Non sono interrogativi, questi, da “anime belle” (o che vogliono sentirsi e farsi considerare tali), ma interrogativi di politica alta che sa guardare lontano, nella consapevolezza che chi difende l’esistente (in un mondo in rapido cambiamento) è destinato a essere perdente. Prendiamo due aspetti specifici tra i tanti che si potrebbero citare. Uno di più ampia portata e uno a livello “micro”. Riguardano rispettivamente l’immigrazione in Italia nel contesto Ue e le misure per l’integrazione. A proposito del primo, l’opinione dominante è che l’Italia sia un approdo di transito verso altri paesi europei – transito spesso destinato a diventare molto duraturo a ragione della porosità nel nostro sistema paese. E se , invece, il nostro paese diventasse come l’ "Hotel Canada" per riprendere il titolo di un saggio di Don J. Devoretz della Fraser University (Iza Discussion Paper n. 4312)? Ovvero se il fenomeno potesse essere indirizzato verso una “immigrazione circolare” in cui ottenuto un permesso di soggiorno permanente, valido nel resto dell’Ue, il transito verso altri luoghi (nel caso del Canada gli obiettivi preferiti sono gli Usa e Hong Kong) diventasse un deflusso regolare?
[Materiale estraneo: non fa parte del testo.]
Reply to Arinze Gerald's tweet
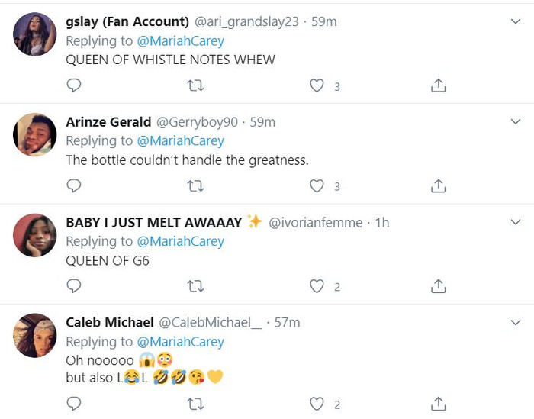 pos(74,185)
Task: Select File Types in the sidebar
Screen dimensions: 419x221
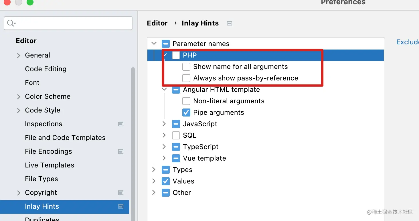Action: [x=41, y=179]
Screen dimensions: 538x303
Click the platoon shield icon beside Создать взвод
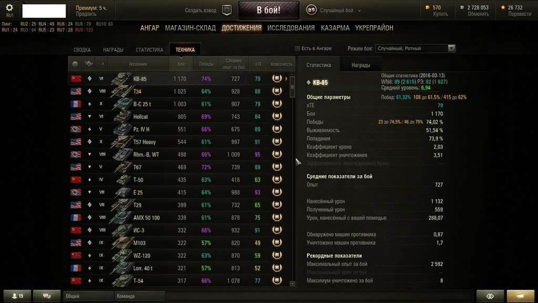tap(227, 10)
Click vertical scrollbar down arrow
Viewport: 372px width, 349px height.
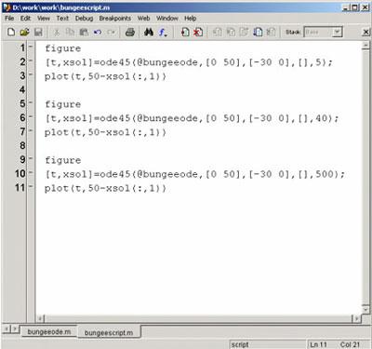pos(365,310)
È obiettivo desiderabile e fattibile di politica economica dell’immigrazione? Non è facile dare una risposta, ma occorre quanto meno porre il problema.
Prendiamo ora le misure per l’integrazione. Con la nostra tendenza mediterranea al piagnisteo, enfatizziamo, a ragione, il fatto che siamo carenti di mezzi e di risultati rispetto ad altri paesi con storia più lunga e maggiore esperienza nel campo. Dimentichiamo, però, esperienze “micro” di notevole importanza. È il caso, per esempio, dell’Orchestra Interetnica di Piazza Vittorio, che ha rielaborato “Il Flauto Magico” di Wolfgang Amadeus Mozart reinventandone sia la vicenda che la musica: i temi e le armonie di Mozart stringeranno la mano alla musica etnica e a quel particolare mélange di pop, reggae, rock e jazz che contraddistingue il complesso, in una produzione di RomaEuropaFestival già applaudita a Lione, Atene e Barcellona e che, il 23 settembre, inizierà al Teatro Olimpico della capitale la sua tournée italiana. È una misura forse piccola, ma è un segnale chiaro di cosa si intenda per “efficienza adattiva”.